Material for the task |
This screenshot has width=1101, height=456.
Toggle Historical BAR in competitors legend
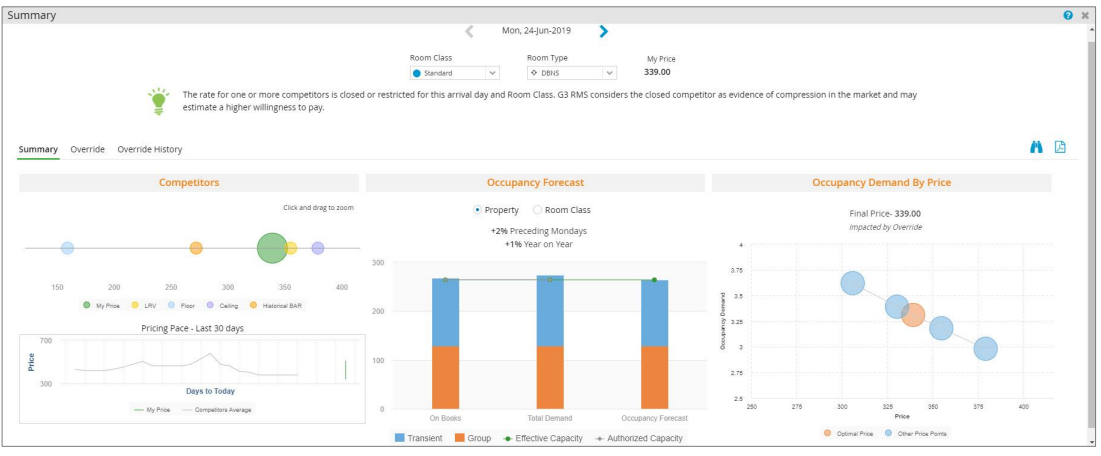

...

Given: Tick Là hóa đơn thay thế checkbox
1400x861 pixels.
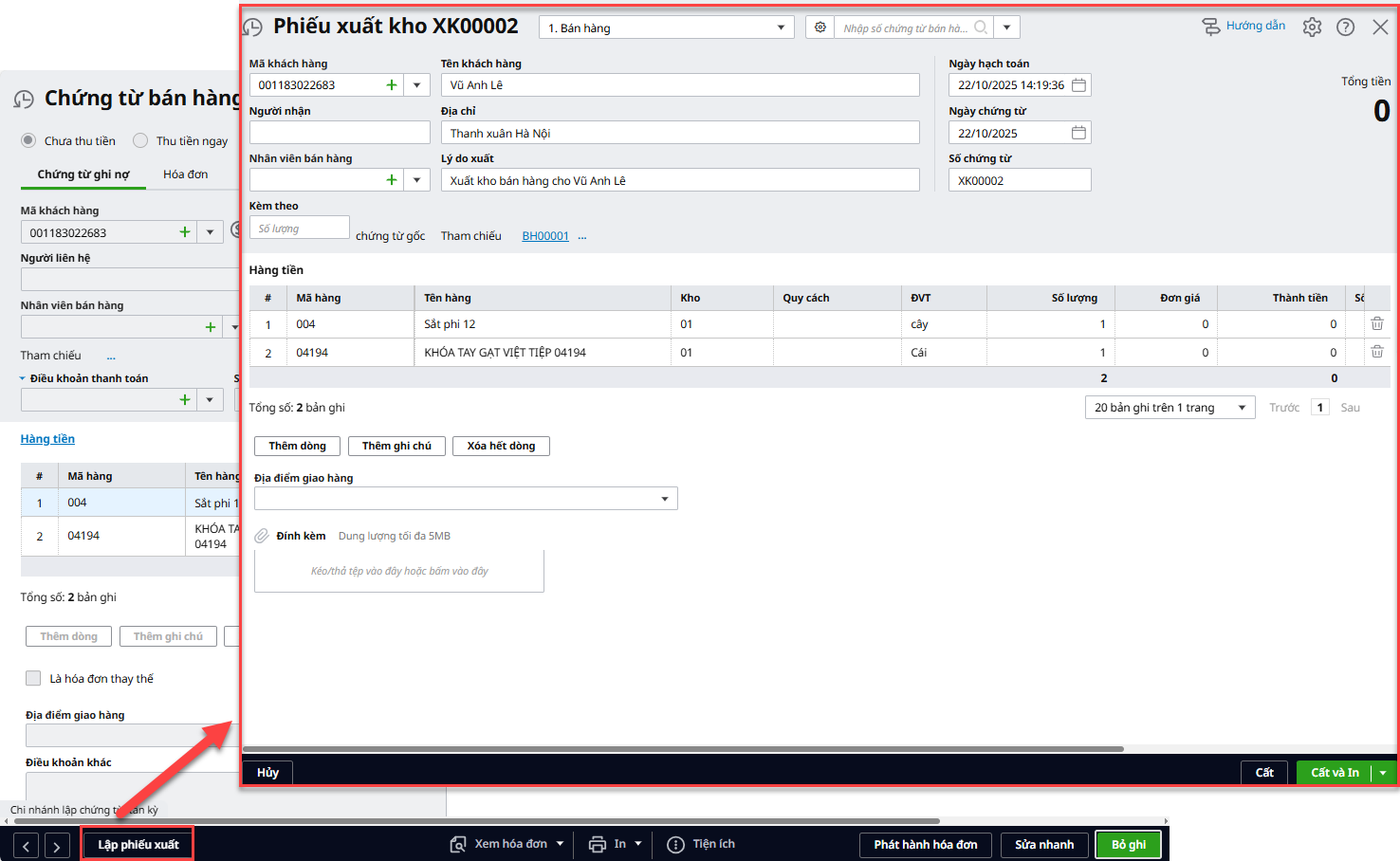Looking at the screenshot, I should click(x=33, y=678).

Problem to work on | Take the entries above and return only the lines from the one with "This screenshot has width=1101, height=456." to the one with "Toggle Historical BAR in competitors legend", both included, unchanged.

Answer box |
This screenshot has width=1101, height=456.
Toggle Historical BAR in competitors legend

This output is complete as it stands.